Port calls anywhere usually come with hassles, and you can probably imagine that Dakar, Senegal is no exception. Bottom line is that you have to manage to get all of your equipment, all of your samples, and yourself back home somehow. This is always risky business.
For our samples, we'd been planning for potential problems by "diversifying our portfolio" -- coming up with plans for splitting our samples into batches and shipping them home by every available global sea, ground and air route. We started things early in the day with a bang -- the container with equipment going back to Bremen was loaded and sent off right away, followed by the USC air freight shipment, which also went off without a hitch.
Then word came down that our dry ice shipment -- which enables samples to be kept at minus 70°C or so, was in some kind of shipping hold-up. Thus began a day that turned out like a really bad movie -- Dak-horror, or something of the like.
Personal travel woes were next: vaccinations.
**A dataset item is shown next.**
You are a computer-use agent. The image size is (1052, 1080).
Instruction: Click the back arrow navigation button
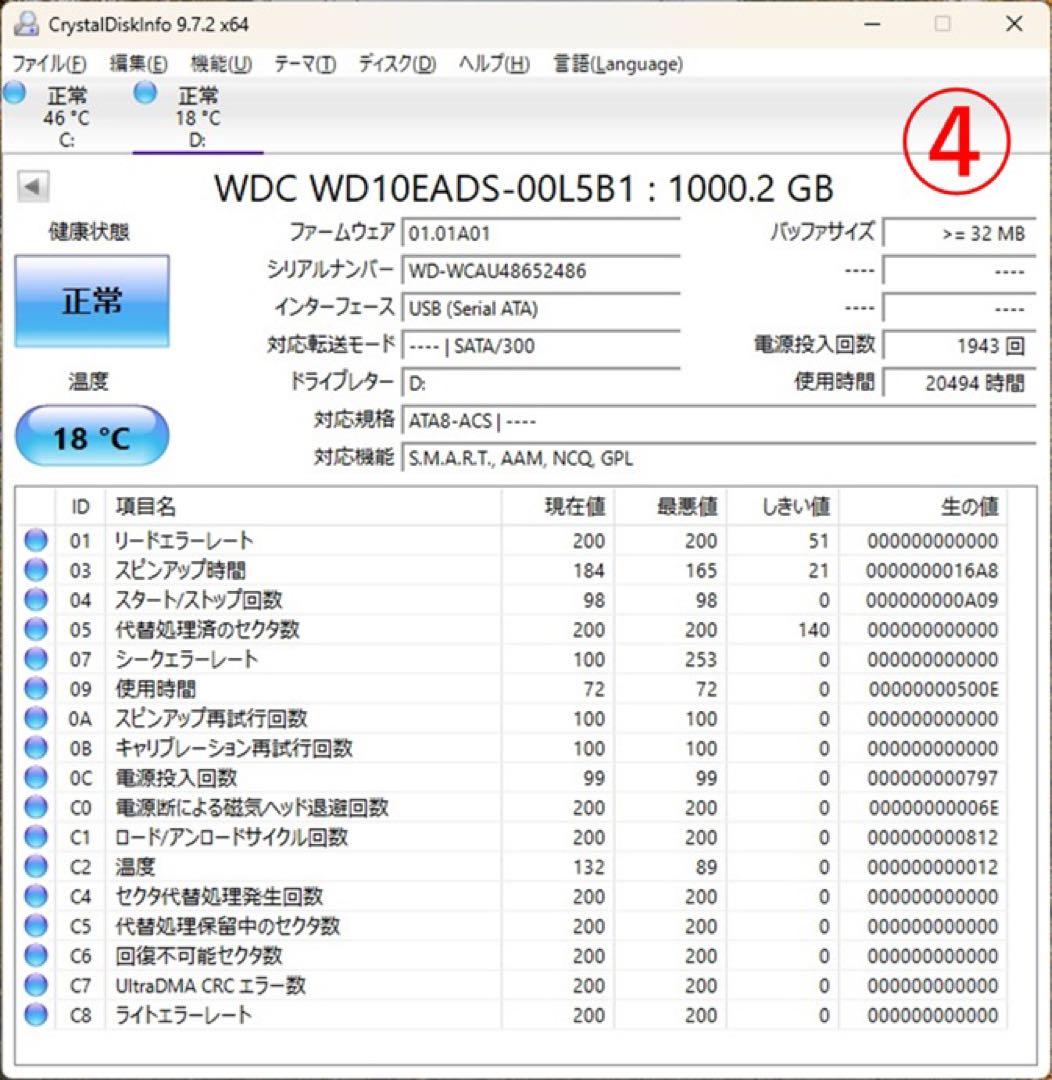click(x=33, y=183)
We had checked on vaccination requirements for Senegal when transferring from ship to airport, and all information we found indicated that no short-term vaccinations were required. There are several recommended for extended stays, however, such as yellow fever vaccine.
Well, this became a problem. Specifically, Dakar's authorities were not going to let us leave the ship without vaccinations. So 10 of us, including six Americans, were informed around 10 a.m. that we would be rounded up and taken to a hospital for vaccinations.
If you think about it, it's pretty ridiculous as the incubation time for the vaccination to become effective is about 10 days, and we were leaving that evening.
We spent the rest of the day pacing: waiting to be picked up for our vaccines, waiting for word on what would happen with our sensitive shipments. Pacing, pacing, pacing -- wearing out the hangar floor. We had to be at the airport at 10 p.m., so we had time. We thought.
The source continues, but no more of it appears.